Stick to the Rules

Commercial Vehicle Workshop magazine features the rules regarding Diesel Particulate Filters and MOT, and how treatment can be more effective than removal.

Recent changes have been made to MoT rules regarding Diesel Particulate Filters (DPFs). DPFs are commonly fitted as standard to new diesel cars and vans to enable manufacturers to comply with air pollutant emissions standards (Euro limits). They reduce emissions of airborne soot particles from diesel exhaust, which are harmful to human health – especially in city centres where localised pollution builds up. Measures such as DPFs are clearly needed as in many UK cities air pollution regularly exceeds limits deemed ‘safe’ by the EU.

However, in vehicles that are left idling or stuck in slow moving traffic for significant periods, soot levels can build up surprisingly quickly. This can block up the DPF and cause operational difficulties.
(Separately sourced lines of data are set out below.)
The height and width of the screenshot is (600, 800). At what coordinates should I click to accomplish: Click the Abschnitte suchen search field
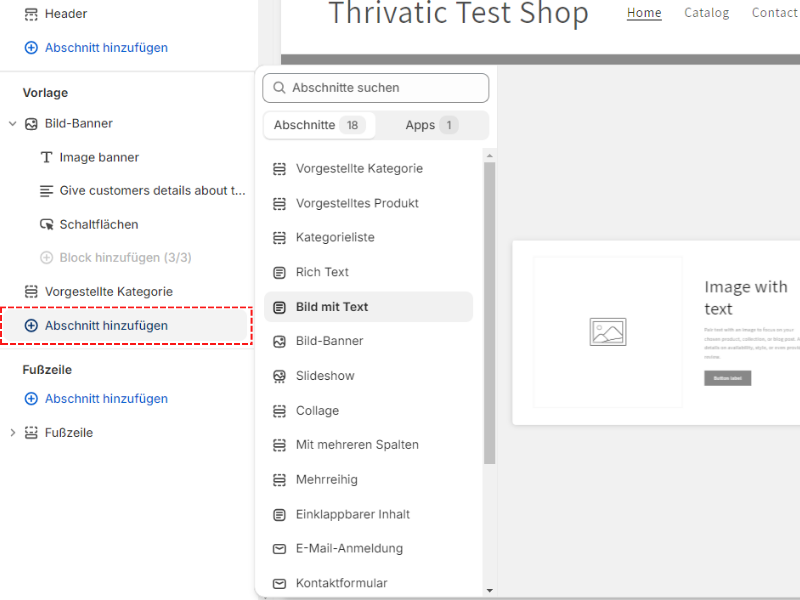click(x=376, y=88)
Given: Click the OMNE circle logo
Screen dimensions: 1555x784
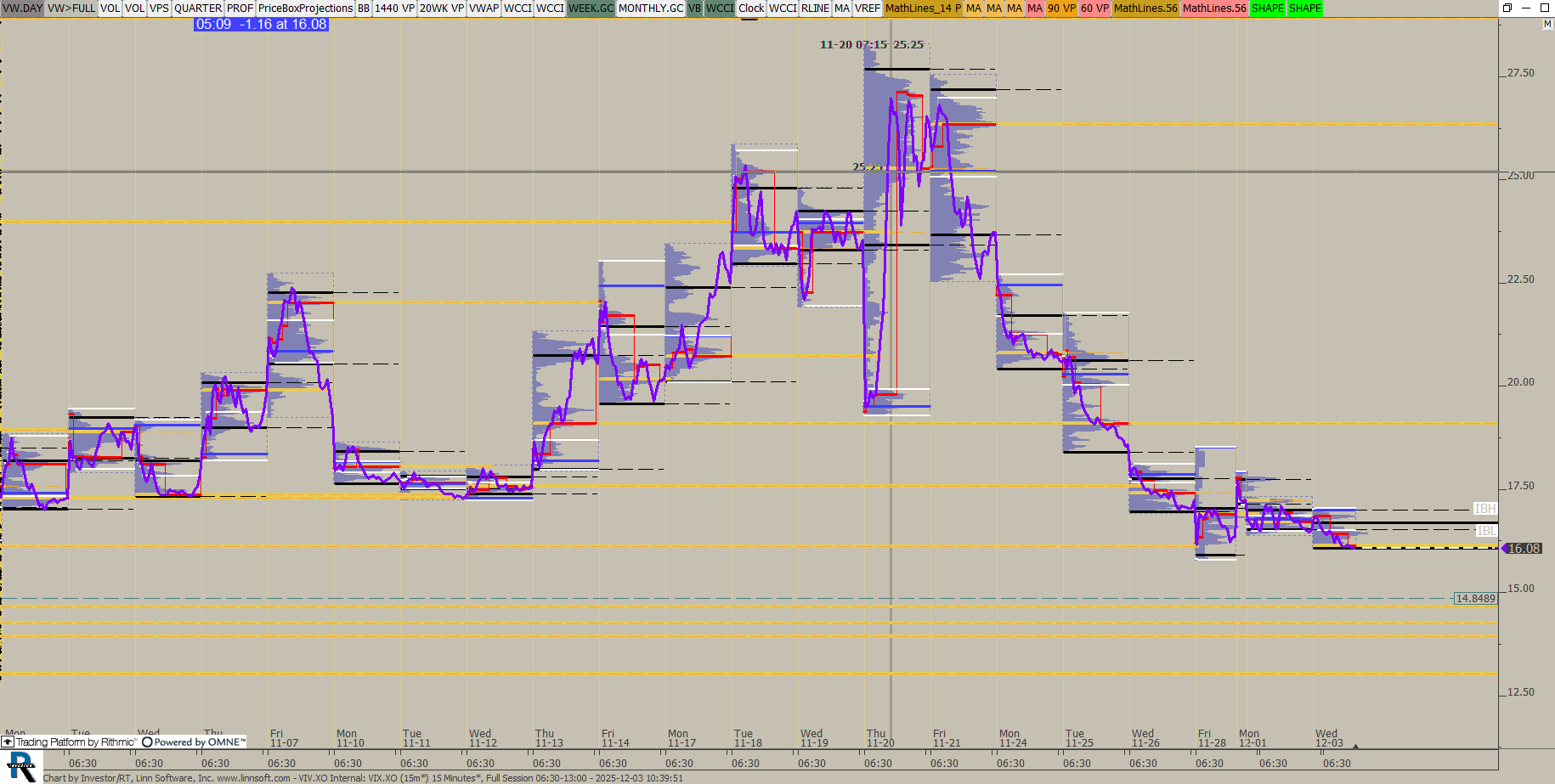Looking at the screenshot, I should [147, 742].
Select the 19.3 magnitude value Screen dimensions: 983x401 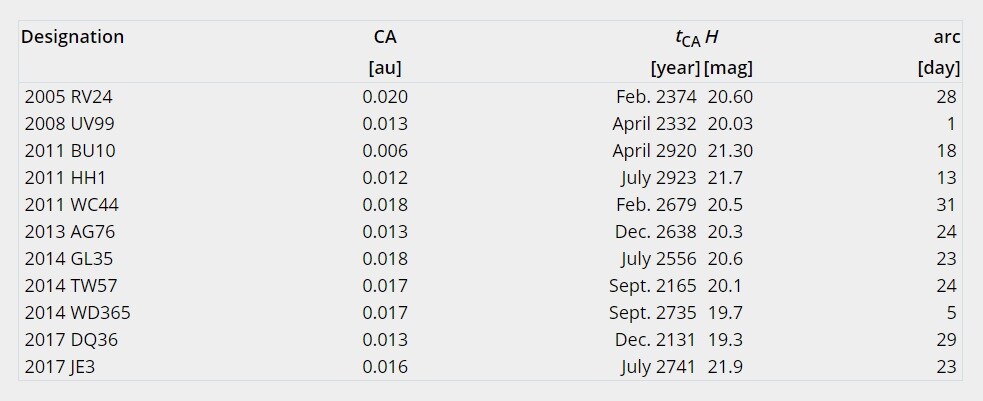(725, 340)
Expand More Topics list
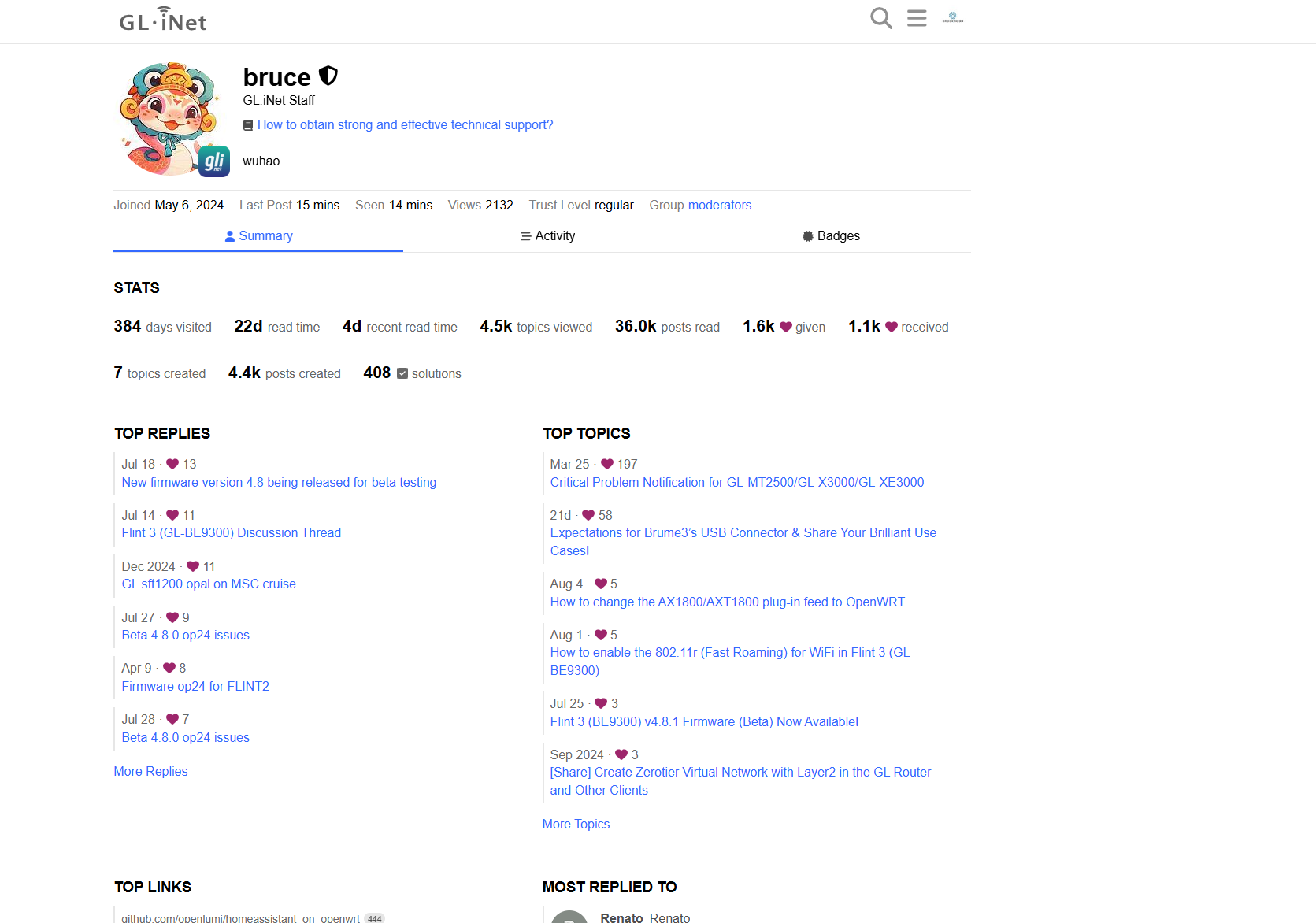This screenshot has height=923, width=1316. click(576, 825)
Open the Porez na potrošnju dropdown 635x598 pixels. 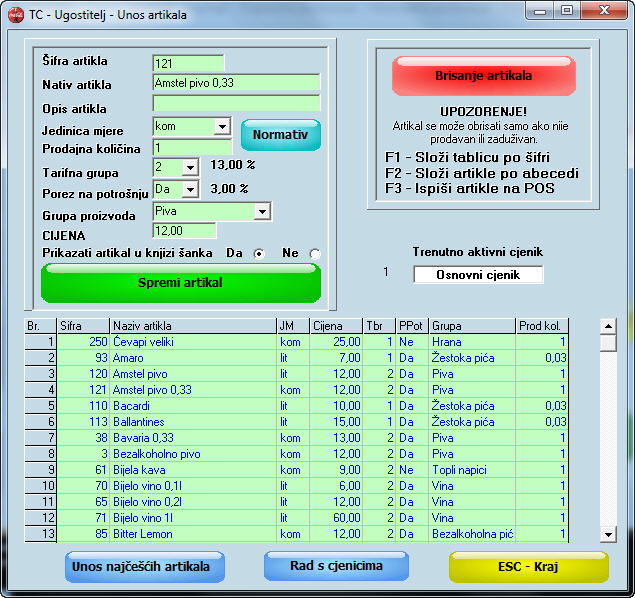pos(190,188)
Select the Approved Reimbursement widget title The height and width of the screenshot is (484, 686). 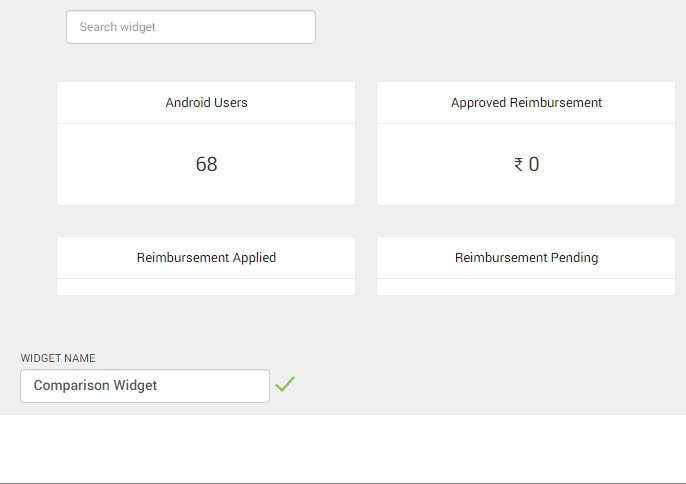(526, 103)
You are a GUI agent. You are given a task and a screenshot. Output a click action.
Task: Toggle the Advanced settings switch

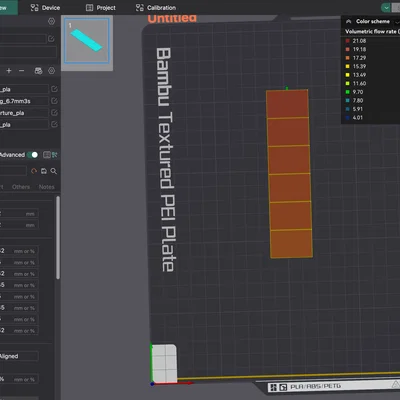32,155

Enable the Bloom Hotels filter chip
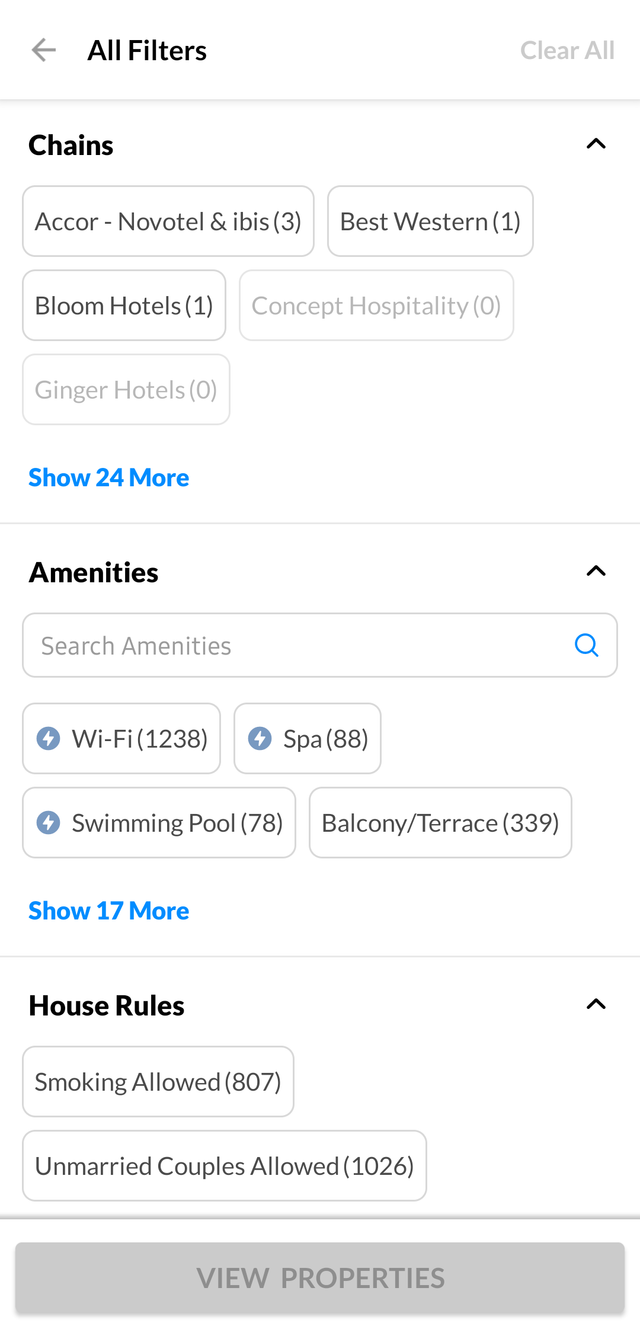(x=124, y=305)
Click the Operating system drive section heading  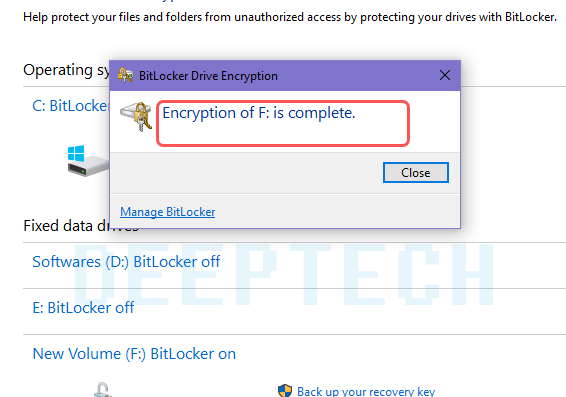[66, 70]
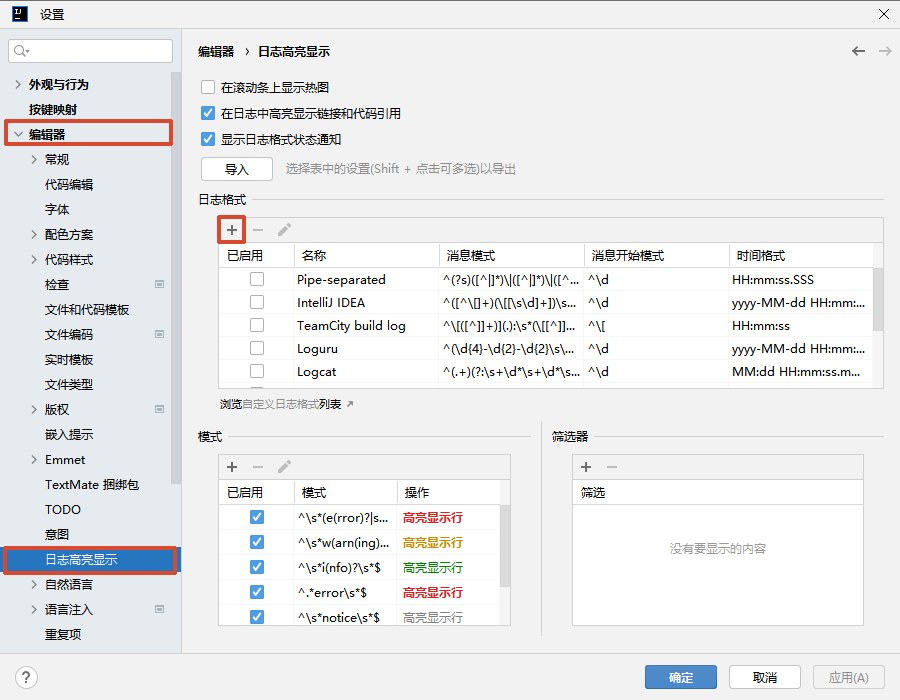
Task: Select 实时模板 in settings tree
Action: pos(69,360)
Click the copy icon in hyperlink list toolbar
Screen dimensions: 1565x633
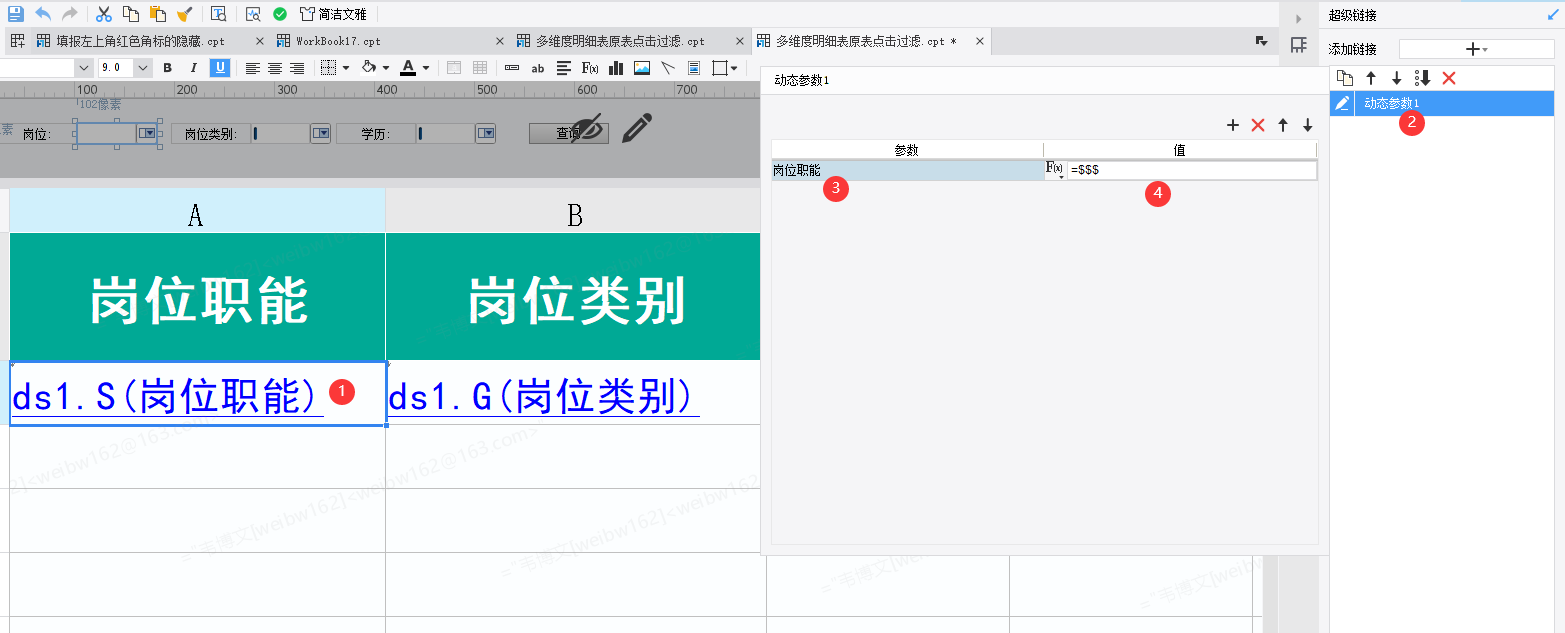tap(1345, 78)
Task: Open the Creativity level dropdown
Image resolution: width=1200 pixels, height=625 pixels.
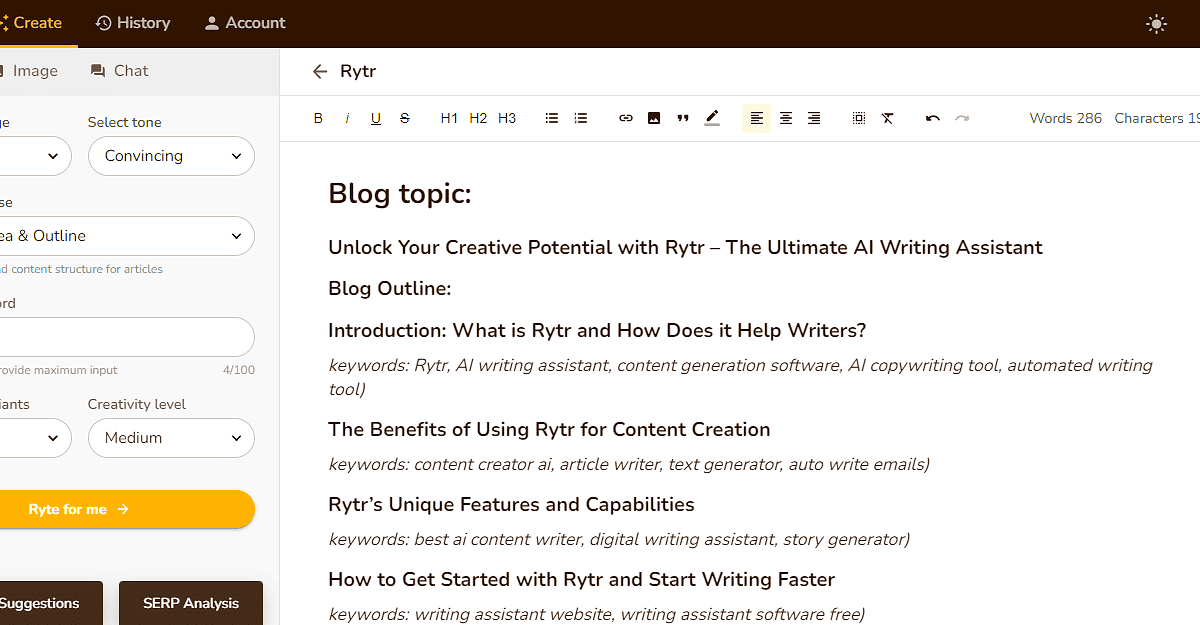Action: click(x=170, y=438)
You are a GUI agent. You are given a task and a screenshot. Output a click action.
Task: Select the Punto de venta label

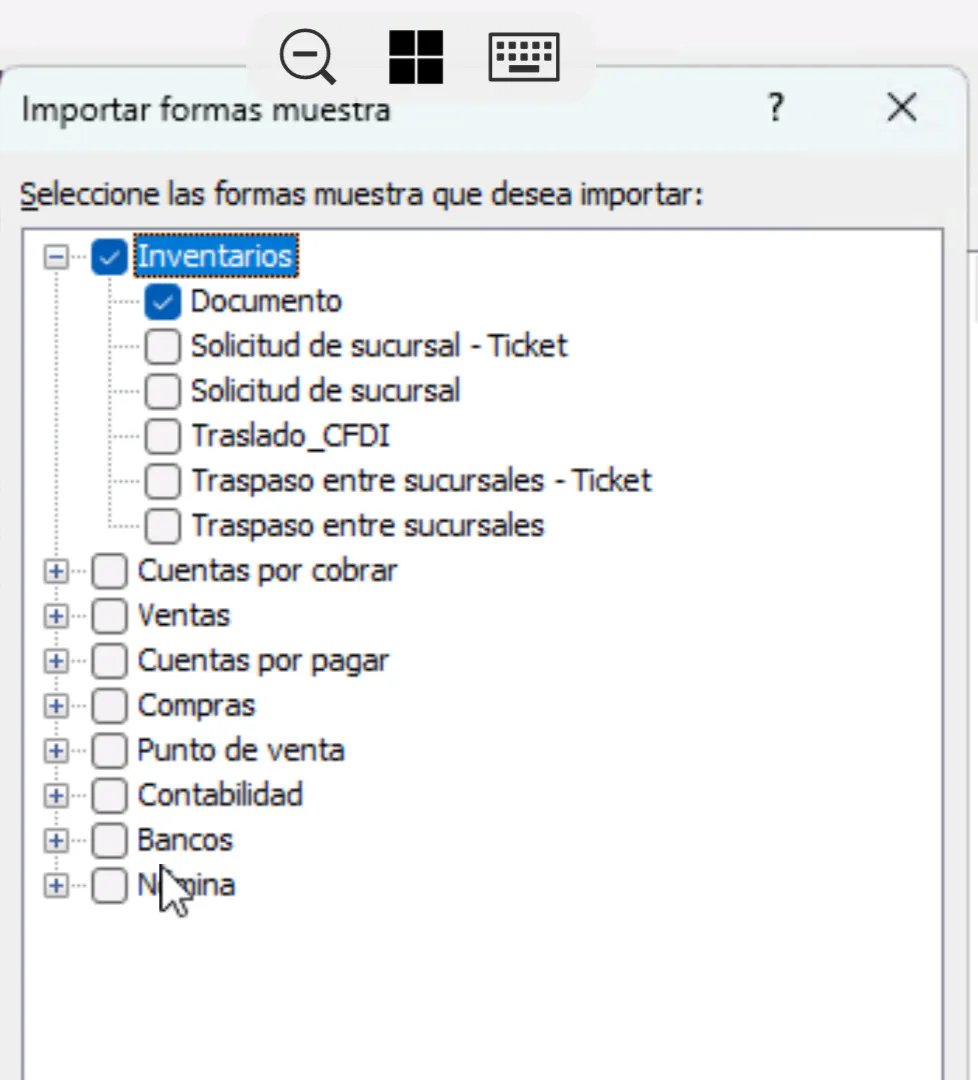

A tendency for frequent DPF blockage in vehicles making short runs in and out of town can make it tempting to simply remove the filter entirely to avoid further problems. But these are exactly the vehicles in which the DPF is most needed in order to improve air quality in inner cities. Faced with the possibility of hefty fines from the EU for breaching air quality limits, it is unsurprising that the UK government is beginning to crack down on this shady practice of DPF removal.